Why Indiana often leaves pre-K voucher program out of the conversation


Cynthia Randolph-Vaughn, of Cindy’s Center For Young Learners, a level 4 child care center, talks about the importance of pre-kindergarten. Mykal McEldowney, IndyStar

Editor’s note: This story was produced by Chalkbeat Indiana, a nonprofit news website that covers education.

School choice advocates wield heavy influence in Indiana, but not all of them have fully thrown their weight behind the state’s newest voucher program: pre-K.

Both of Indiana’s voucher programs were born from the same idea of educational choice, which allows low-income families to use public money to choose the best school for their children, regardless of whether it’s public or private.

But the preschool program, On My Way Pre-K, doesn’t enjoy the same kind of support among Indiana conservatives as its K-12 counterpart. That reality speaks to widespread attitudes toward preschool — that it’s the purview of the family, not the government.

On My Way Pre-K is in its fifth year of a measured launch, in stark contrast to the rapid expansion of K-12 vouchers that made Indiana’s one of the nation’s largest and broadest programs.
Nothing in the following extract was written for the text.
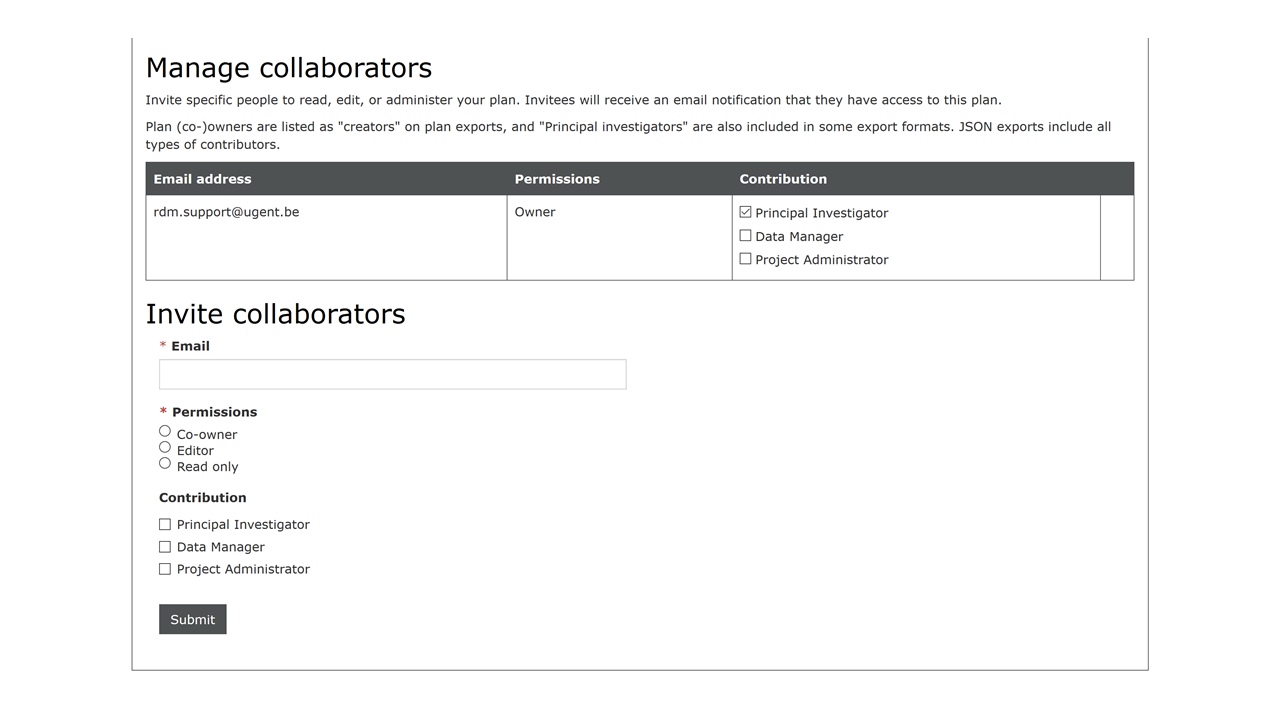
Task: Tick Project Administrator in the invite form
Action: point(165,569)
“Determining why folks choose to support one aspect and not another … sometimes it’s perplexing,” said John Elcesser, executive director of the Indiana Non-Public Education Association, noting that both pre-K and K-12 vouchers are grounded in the tenet that parents know what is in the best interest of their children.

Indiana’s business community largely drove the state’s push for pre-K, making an economic argument for giving a head start to children from low-income backgrounds. Five years in, On My Way Pre-K serves 3,517 4-year-olds across the state. Eligible parents receive vouchers of up to $6,800 to send their children to a top-rated preschool program, be that at a school, a daycare center, a church, or a private home.
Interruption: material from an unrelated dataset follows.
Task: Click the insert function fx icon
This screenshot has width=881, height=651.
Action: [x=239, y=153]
Now Indiana is approaching a critical decision over whether to grow the program by increasing funding or expanding income eligibility. Early childhood advocates, pointing to research showing the benefits of preschool, are seeking a program that’s accessible to more families.
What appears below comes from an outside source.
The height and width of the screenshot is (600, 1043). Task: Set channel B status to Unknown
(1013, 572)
But it remains to be seen how effective their arguments will be against critics’ deep-rooted beliefs and doubts about the benefits of pre-K.

The On My Way Pre-K program

The notion that early childhood education should fall to the family — not the state — reveals itself in how the state’s school system is set up.

Although the state fully funds kindergarten, children in Indiana aren’t required to go to school until they are 7. Generally, preschools don’t have to meet any educational standards, which made it difficult to find qualified providers in the rollout of On My Way Pre-K. And the preschool program isn’t considered education in the way as K-12 is, as it’s run by a different governmental department — the state’s Family and Social Services Administration, not the Indiana Department of Education.

Indiana earmarked $22 million this year for the preschool vouchers, the only state preschool system. It is expected to spend more than $150 million on K-12 vouchers, which serve about 3% of Indiana students.

There’s hesitancy to dedicate more funds and expand preschool because there’s still a fundamental question of whether government, through public schooling, should be extended beyond kindergarten, said Rob Enlow, president of EdChoice, a national school choice advocacy organization based in Indianapolis. (EdChoice is a funder of Chalkbeat.)

“I think there are a lot of people on all sides of the aisle saying, ‘Hey, this is my responsibility, this is a family responsibility,’” Enlow said.